As opposed to creating a ready to use resource that a teacher could simply give to the children then sit back, I decided to meet them in the middle. Whilst I did create a resource that teachers can give to their students they will have to do some editing first- or simply take inspiration from this resource.
The teachers notes provide hints and tips on how to edit the resource, so that it will be best suited to their class - and how to help students in terms of differentiation and learning styles.
As to best work for most learners I created lots of visual features. In ICT it can be difficult to create a very kinaesthetic learning experience, but the micro:bit can help this. All the lessons when pieced together can appeal to the kinaesthetic learner - moving around the class to use the compass, and shaking the accelerometer - finally resulting in the mini monster. The teacher could also create an example of the function they are creating that day - great for kinaesthetic learners, so they can examine and get an idea of the functions. Visual learners may do best, purely because in terms of accessibility for all, images can be the best tools. The mix of demonstrations and text based learning works well for the resource, and for many types of learners.

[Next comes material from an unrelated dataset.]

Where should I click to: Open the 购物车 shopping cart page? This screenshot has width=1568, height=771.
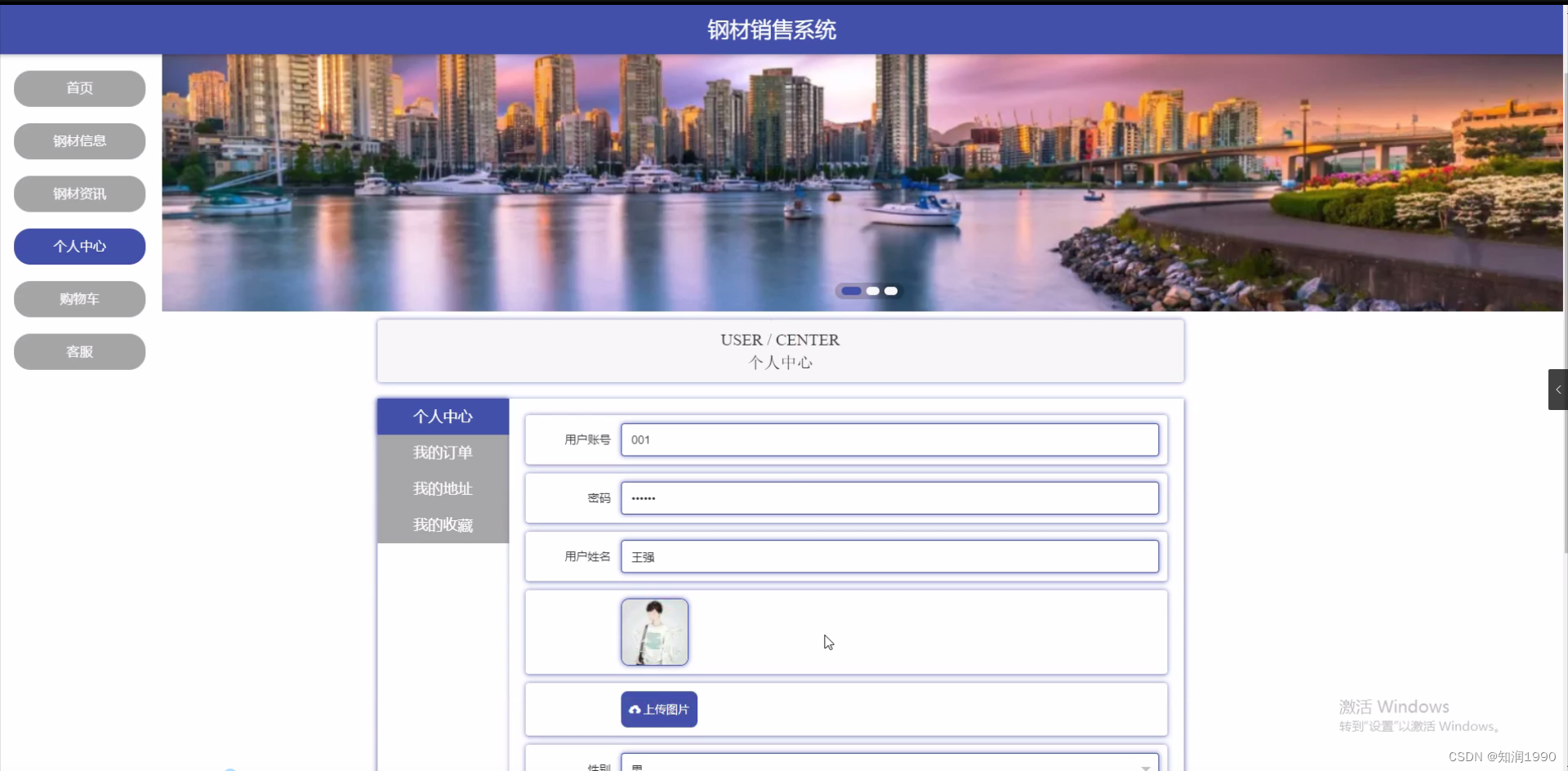coord(78,298)
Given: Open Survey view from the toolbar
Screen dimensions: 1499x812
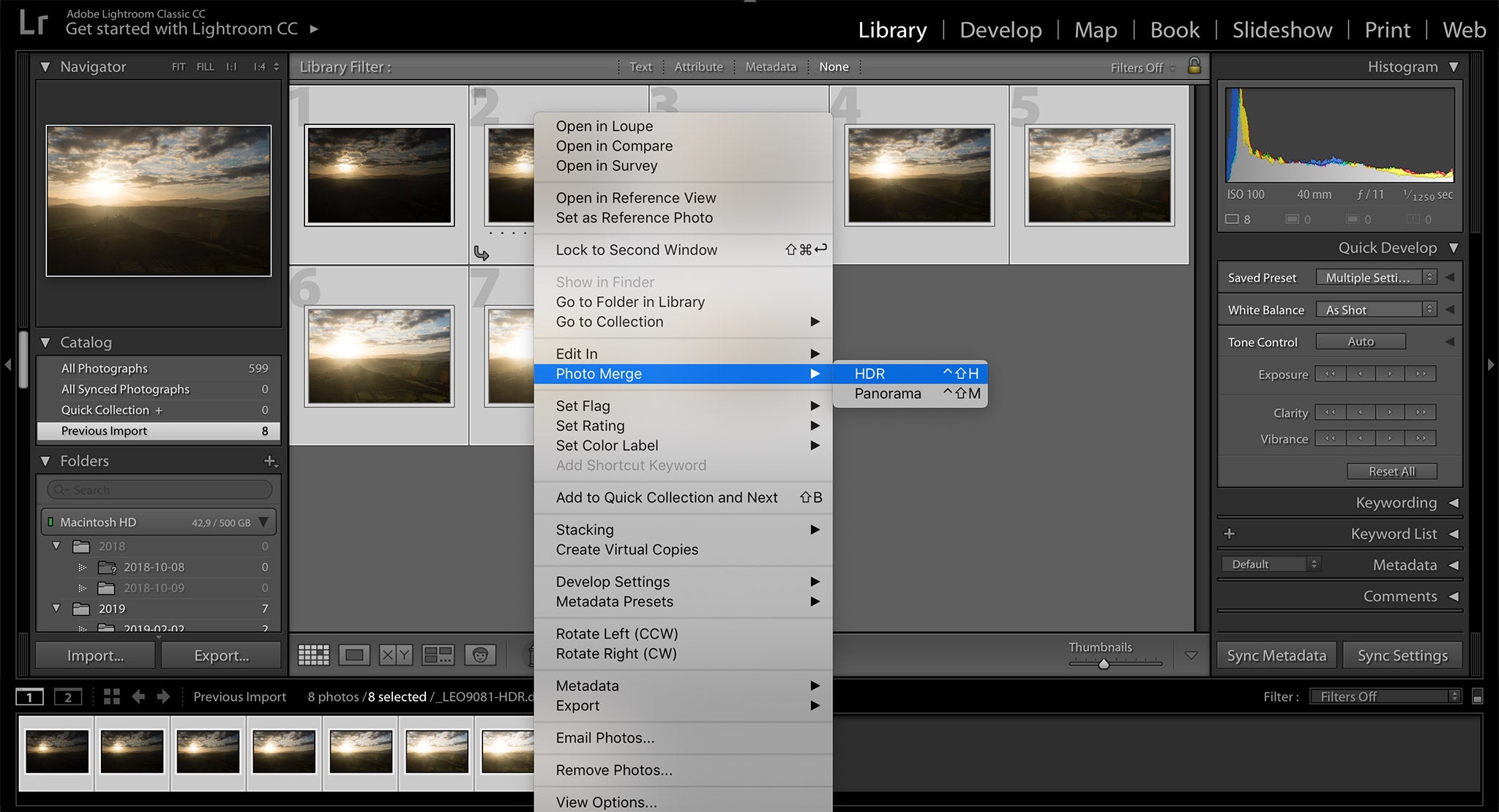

Auditory learners may not benefit as much from the resource as it is, but when teachers use the resource effectively, speaking some things out and altering the resource in some ways - e.g. creating a screen capture video, using their voice as well as the drag and drop functions in order to appeal to all learners.
For those in the class may have any special learning needs or disabilities, the teacher does know best. The teachers notes give a brief idea as to how the sessions can be broken up, and put into teams or broken down into individual work pieces. They also provide ideas on how they can be presented (e.g. comparing the 8 ball accelerometer to a board game), making it more accessible for all learners.